- WHAT TO WORK ON:
(a) Summarize the podcast episode description about Xbox's online membership price hike in two sentences.
(b) Answer these questions using the podcast episode description about Xbox's online membership price hike:
(i) Which two drinks are listed under "Drinking this week"?
(ii) Which demo does the episode feature?
(iii) According to the argument, what does the player reduce the game to?
(c) Extend the podcast episode description about Xbox's online membership price hike, picking up after its final sentence.

Gaming Under the Influence
[Podcast]
E.64


Xbox isn't wrong for charging more
they are wrong for having nothing to charge for


Drinking this week: Mash Up the Jam (Collective Arts), The Darkest One Stout (The George)

Playing this week: Resident Evil VIII Maiden Demo, Disco elysium, Deadly Premonition, Final Fantasy X

Xbox's planned, then abandoned, price hike for online membership has irritated the internet, but not for the right reasons. No one will ever enjoy a price increase. But the real problem on the part of Microsoft is the consistent lack of worthwhile things on offer in exchange for any quantity of our money, having cannibalized their core brands and refused to invest in ambitious or noteworthy new IPs. Join us at GreenDragonCVR for a discussion of what a healthy relationship of video games and business might look like. Also featuring the fantastic Resident Evil VIII Maiden demo (Resident Evil makes an interesting counterexample to MS franchises: still made by the same people making a very different sort of game, while Halo is made by different people making the same!)


ARGUMENT: We have [with the Xbox brand] an instance of "market immanentization", Cyberpunk style. Where, not only does the business entity reduce the game-thing to a "trade format commodity"... the knower-player HIMSELF conceives of it in those terms, reducing the game to a "product", indexed in terms of "value", related to himself as "consumer". Whereas (like we have prescribed in the past) the game should NOT be market-immanent; it should be an external element the "market" instrumentally (or at least symbiotically, for mutual benefit) serves.

- DATASET SECTION:
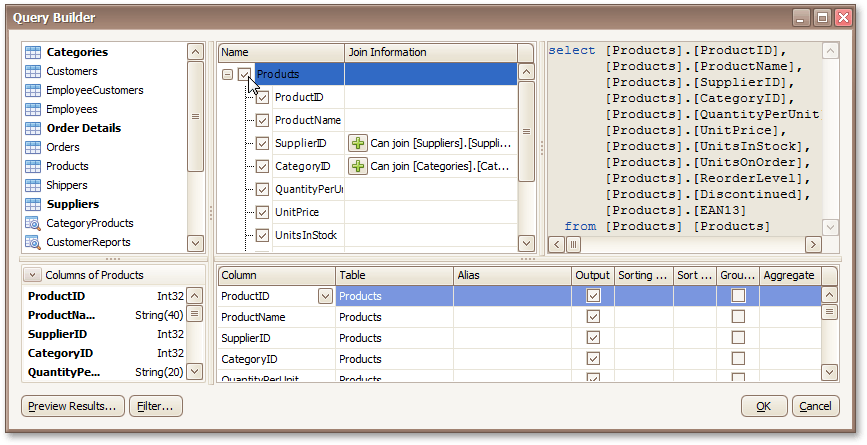Click the Aggregate column header
The width and height of the screenshot is (867, 445).
click(788, 275)
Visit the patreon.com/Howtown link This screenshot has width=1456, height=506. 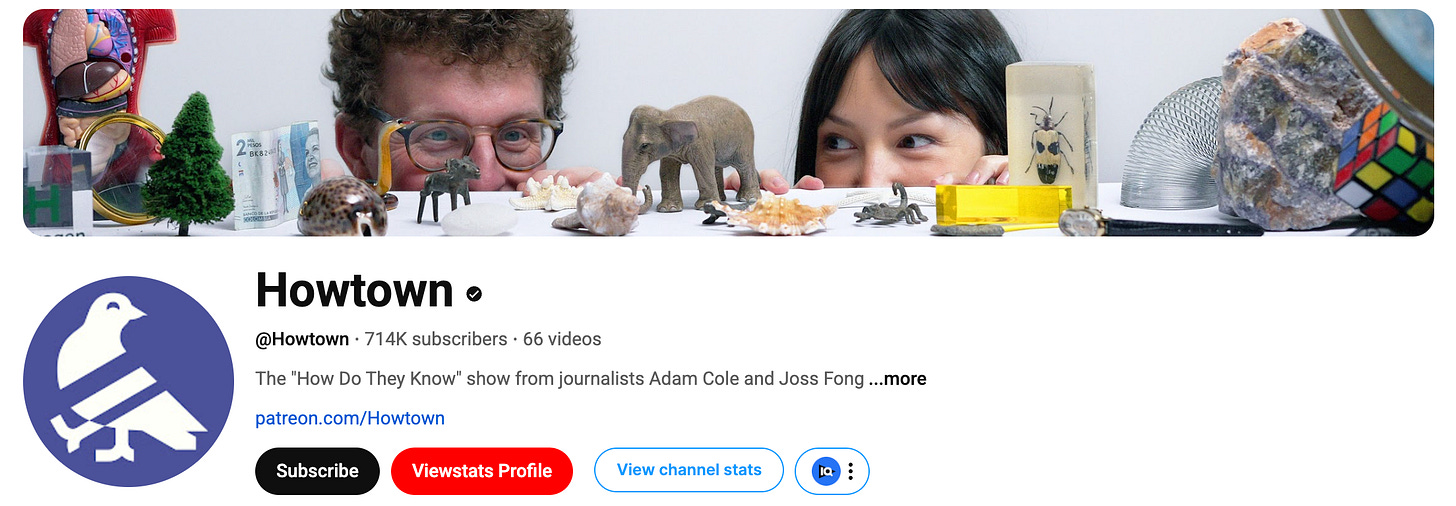pyautogui.click(x=350, y=418)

- IN RESPONSE:
(a) The episode argues that the real problem with Xbox's planned and then abandoned price hike for online membership is not the increase itself but Microsoft's lack of worthwhile things to offer, having cannibalized its core brands and refused to invest in ambitious new IPs. The hosts discuss what a healthy relationship between video games and business might look like, insisting that a game should not be reduced to a market product but should be something the market serves.

(b)
(i) Mash Up the Jam (Collective Arts) and The Darkest One Stout (The George).
(ii) The Resident Evil VIII Maiden demo.
(iii) A "product," indexed in terms of "value."

(c)
A corporation is an inanimate machine for the generation of profit. Since run by men, its tendency to immanentize difference can be resisted, to maintain such a (merely) "material" overlap of the objects of "market" and "art". Both pursue their formal objects in the same local area to mutual benefit. But if market-immanence is taken as the formal object of art, the thing enshrined in the artist’s concept and work, the work will contain nothing but market-relative or reducible [skin-deep] elements. Everything else is discarded ("single player games aren't popular"). The result will be an alien's parodical attempt to represent a game.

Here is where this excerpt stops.